When she was around four months old, the pediatrician noticed she still had a head lag (she didn’t lift her head at the neck when pulled into a sitting position), and that she favored looking to one side. I took her for a physical therapy evaluation and found she had torticollis, a shortening of the muscle on one side of the neck that makes it hard to look the other direction. We spent the next six months in bi-weekly PT sessions, and while the torticollis cleared up nicely her muscle strength still seemed on the low end of normal.
Evie hit all her milestones, but she hit them each late: rolling at seven months, sitting at ten months, pulling up to stand at a year.

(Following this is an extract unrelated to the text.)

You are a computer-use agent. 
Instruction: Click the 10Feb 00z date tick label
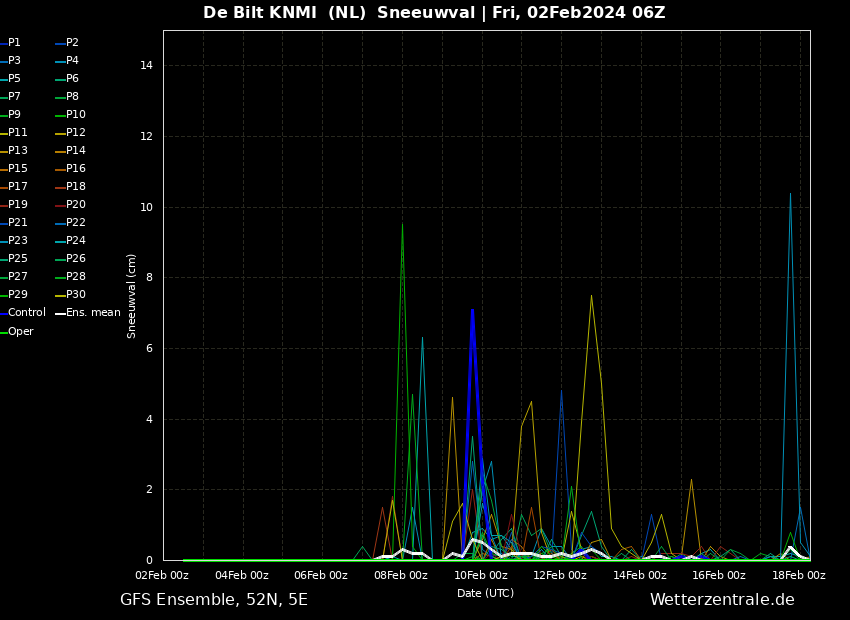click(480, 576)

At her 15 month well check, she had fallen off the chart for weight and the doctor mentioned the phrase “failure to thrive.” She recommended we do a bit of blood work, see a few specialists to rule out any issues, but really no one was concerned. Evelyn was happy, eating well, sleeping well, interacting with her siblings. She was a sweet baby.
By this time, I knew something was different. She wasn't just laid back or just a happy baby. So I went down a path that parents of kids with a diagnosis understand all too well: I decided to pursue a diagnosis, and find answers, no matter what.
The next two years were a landslide of specialist appointments, blood draws, tests. She was evaluated by an endocrinologist, neurologist, developmental pediatrician, audiologist, optometrist. She had a bone-age X-ray; blood tests for celiac disease, growth hormone levels, carnitine, a chromosome analysis, a microarray.
The results were always the same. Every health test was normal; she was healthy. But every developmental assessment was concerning. She was delayed in gross and fine motor, delayed in expressive speech, delayed cognitively. Her muscle tone was low. Her pinkie fingers were slightly bent (clinodactyly). She was diagnosed at 18 months with apraxia of speech (a disorder specialists say shouldn’t be diagnosed until 3 years old, but Evelyn presented so obviously and so early it was clear).
Finally at 19 months Evelyn had a brain MRI, and was diagnosed with Dandy-Walker Variant based on a very small cerebellum and a fluid filled pouch at the back of her brain where her cerebellum should have been.
But I'm a researcher, and it wasn't long before I knew Dandy-Walker Variant is a sort of throwaway diagnosis that doesn’t tell you anything. Dandy-Walker is a syndrome with pretty clear criteria for diagnosis, but the Variant designation is out-of-date and used whenever the cerebellum is affected and doctors don’t know why.
I knew that wasn’t it. There was more to her story.
Armed with the Dandy-Walker diagnosis, her geneticist was able to present the case to insurance to cover a brain malformation genetic panel, but after waiting for results for weeks, it only showed a few variants of unknown significance.
He said we could just take a wait-and-see approach (wait, I guess, to see if she had other symptoms that would indicate a differential diagnosis).
Or. We could do Whole Exome Sequencing. It's kind of the grandfather of genetic tests, testing the most genes at once for a standard commercially available genetic test.
He said we probably wouldn’t find anything. But we might.
We had blood drawn from me, my husband and Evelyn in October 2016. Then we waited.
Three months later, the results were conclusive: One faulty allele from me, and one from her father, and bam: Evelyn has POLG-related mitochondrial depletion syndrome. An energy production disease. Typically fatal in childhood.
I hate this journey-to-diagnosis story because it makes her life about this one moment. But really, her story has just begun. Evelyn is defying mito, and I can’t wait to see what comes next.